# What you will do
Lines before the one containing "View the 9 Retweets list" are left out; copy that line and every later line through the end of the data exactly.

# Records shown
________________________________________
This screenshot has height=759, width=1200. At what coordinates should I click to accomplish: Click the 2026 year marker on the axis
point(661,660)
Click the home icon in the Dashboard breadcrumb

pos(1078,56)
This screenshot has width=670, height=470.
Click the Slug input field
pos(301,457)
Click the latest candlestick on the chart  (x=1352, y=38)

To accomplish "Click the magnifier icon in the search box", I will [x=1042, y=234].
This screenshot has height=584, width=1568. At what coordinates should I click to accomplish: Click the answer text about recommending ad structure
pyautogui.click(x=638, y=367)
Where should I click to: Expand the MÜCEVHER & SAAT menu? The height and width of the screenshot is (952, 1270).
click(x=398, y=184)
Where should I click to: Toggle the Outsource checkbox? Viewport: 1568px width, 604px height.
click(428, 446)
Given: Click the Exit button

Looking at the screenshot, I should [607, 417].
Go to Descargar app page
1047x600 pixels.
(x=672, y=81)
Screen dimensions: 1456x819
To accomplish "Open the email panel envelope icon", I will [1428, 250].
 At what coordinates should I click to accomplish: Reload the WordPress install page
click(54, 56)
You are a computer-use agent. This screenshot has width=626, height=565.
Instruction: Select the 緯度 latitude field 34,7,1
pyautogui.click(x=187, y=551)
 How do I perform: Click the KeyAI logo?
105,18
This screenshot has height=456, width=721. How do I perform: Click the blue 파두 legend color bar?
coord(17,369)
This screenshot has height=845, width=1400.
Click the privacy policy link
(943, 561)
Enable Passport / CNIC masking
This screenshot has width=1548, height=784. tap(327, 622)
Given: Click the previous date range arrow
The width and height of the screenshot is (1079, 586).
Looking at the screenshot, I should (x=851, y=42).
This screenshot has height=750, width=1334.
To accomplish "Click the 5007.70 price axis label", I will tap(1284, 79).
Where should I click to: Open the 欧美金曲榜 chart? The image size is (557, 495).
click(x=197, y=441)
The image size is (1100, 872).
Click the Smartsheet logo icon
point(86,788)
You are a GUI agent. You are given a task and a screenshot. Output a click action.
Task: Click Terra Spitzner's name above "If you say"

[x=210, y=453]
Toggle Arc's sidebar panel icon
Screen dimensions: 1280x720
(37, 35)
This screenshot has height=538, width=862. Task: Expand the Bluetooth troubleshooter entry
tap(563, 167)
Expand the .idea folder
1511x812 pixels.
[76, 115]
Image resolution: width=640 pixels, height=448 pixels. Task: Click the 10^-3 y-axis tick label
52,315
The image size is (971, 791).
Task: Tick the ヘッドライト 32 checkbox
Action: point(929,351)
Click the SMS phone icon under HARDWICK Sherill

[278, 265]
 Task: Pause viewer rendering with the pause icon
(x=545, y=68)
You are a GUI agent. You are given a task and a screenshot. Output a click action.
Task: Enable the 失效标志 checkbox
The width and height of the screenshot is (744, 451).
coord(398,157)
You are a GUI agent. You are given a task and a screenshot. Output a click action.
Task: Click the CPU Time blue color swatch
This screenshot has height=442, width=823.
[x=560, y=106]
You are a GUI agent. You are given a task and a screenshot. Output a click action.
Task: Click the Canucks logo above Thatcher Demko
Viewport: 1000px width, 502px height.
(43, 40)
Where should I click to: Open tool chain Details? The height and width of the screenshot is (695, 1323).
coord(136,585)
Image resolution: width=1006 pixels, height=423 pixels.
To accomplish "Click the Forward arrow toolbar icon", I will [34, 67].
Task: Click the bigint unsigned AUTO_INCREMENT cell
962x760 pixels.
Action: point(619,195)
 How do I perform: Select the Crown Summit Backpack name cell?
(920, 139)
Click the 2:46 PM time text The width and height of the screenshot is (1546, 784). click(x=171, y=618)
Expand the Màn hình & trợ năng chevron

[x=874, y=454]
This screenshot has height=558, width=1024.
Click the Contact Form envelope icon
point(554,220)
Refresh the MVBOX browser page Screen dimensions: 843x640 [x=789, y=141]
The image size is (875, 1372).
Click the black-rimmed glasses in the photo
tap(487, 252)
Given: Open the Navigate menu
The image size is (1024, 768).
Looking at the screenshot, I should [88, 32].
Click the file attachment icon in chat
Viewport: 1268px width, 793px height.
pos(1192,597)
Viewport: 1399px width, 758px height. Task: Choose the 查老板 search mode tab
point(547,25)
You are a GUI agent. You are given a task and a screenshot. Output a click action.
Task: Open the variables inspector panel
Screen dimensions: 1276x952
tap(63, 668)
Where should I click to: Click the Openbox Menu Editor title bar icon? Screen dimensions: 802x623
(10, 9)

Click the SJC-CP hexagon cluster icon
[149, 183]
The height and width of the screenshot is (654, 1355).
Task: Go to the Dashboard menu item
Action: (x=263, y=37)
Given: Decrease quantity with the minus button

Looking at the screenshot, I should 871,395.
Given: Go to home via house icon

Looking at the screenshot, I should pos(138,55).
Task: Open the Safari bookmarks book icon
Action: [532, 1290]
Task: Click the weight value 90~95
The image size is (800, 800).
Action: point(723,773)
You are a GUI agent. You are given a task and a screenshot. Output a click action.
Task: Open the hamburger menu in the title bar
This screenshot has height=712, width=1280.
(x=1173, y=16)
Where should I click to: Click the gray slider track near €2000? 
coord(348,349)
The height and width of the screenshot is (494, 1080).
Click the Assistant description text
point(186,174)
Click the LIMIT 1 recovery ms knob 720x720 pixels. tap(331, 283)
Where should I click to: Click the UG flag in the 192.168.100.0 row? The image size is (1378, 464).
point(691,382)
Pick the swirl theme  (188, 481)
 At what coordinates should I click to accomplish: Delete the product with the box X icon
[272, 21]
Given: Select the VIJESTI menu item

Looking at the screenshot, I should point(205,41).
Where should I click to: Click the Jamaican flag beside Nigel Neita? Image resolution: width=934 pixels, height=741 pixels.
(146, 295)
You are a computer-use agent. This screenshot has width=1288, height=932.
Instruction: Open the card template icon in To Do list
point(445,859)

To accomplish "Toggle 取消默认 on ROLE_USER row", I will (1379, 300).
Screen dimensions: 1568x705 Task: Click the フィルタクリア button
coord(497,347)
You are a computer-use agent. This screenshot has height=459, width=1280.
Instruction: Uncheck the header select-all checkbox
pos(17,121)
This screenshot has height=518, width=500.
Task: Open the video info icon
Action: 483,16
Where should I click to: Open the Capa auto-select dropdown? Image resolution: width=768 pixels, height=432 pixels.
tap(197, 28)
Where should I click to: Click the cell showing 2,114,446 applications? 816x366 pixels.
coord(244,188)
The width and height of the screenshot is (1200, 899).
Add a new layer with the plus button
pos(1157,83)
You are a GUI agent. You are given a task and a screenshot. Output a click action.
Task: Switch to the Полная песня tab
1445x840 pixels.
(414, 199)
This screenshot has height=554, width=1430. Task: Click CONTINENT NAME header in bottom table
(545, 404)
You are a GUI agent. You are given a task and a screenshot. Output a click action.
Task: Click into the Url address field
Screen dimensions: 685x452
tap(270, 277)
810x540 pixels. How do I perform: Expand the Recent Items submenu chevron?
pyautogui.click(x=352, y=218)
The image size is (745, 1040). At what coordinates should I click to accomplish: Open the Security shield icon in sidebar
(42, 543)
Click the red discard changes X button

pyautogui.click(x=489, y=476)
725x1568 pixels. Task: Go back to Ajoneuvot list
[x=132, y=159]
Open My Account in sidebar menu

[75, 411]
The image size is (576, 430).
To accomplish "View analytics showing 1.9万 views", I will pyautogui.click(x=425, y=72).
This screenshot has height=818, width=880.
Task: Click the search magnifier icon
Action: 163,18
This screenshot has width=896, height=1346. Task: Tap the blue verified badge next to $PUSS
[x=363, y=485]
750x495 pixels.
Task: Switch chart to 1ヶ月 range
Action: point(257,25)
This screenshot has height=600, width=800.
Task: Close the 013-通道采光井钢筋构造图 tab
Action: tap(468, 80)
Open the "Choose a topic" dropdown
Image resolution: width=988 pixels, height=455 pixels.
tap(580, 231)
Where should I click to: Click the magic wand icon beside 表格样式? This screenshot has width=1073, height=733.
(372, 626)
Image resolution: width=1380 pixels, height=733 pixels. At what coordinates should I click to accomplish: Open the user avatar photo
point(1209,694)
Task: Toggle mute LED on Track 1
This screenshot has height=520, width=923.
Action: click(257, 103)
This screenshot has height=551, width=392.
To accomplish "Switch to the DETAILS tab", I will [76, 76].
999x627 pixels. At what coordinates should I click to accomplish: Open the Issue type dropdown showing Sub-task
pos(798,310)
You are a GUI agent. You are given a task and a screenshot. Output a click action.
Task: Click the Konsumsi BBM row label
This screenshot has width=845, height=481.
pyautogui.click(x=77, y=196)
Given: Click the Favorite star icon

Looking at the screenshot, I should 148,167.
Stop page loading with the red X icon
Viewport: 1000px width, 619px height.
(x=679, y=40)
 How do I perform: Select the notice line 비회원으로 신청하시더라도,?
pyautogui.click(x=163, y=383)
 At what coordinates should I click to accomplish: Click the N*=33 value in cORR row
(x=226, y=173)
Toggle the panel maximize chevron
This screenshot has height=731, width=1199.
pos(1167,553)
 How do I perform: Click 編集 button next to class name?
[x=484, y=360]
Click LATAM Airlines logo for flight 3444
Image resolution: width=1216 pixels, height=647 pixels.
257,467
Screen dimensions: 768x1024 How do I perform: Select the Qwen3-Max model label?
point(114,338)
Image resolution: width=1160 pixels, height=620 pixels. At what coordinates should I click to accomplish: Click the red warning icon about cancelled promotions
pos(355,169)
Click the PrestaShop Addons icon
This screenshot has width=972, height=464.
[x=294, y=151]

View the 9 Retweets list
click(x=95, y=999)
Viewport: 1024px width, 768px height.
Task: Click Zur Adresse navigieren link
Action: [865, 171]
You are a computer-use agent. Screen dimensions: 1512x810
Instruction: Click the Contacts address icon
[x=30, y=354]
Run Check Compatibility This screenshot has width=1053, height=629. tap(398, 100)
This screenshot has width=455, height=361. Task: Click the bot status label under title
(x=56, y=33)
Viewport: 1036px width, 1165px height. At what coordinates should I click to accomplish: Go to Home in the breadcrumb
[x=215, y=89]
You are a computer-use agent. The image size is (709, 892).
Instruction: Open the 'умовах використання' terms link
________________________________________
# Reply
View the 9 Retweets list
click(x=95, y=999)
Viewport: 1024px width, 768px height.
Task: Click Zur Adresse navigieren link
Action: [865, 171]
You are a computer-use agent. Screen dimensions: 1512x810
Instruction: Click the Contacts address icon
[x=30, y=354]
Run Check Compatibility This screenshot has width=1053, height=629. tap(398, 100)
This screenshot has width=455, height=361. Task: Click the bot status label under title
(x=56, y=33)
Viewport: 1036px width, 1165px height. At what coordinates should I click to accomplish: Go to Home in the breadcrumb
[x=215, y=89]
You are a computer-use agent. The image size is (709, 892).
Instruction: Open the 'умовах використання' terms link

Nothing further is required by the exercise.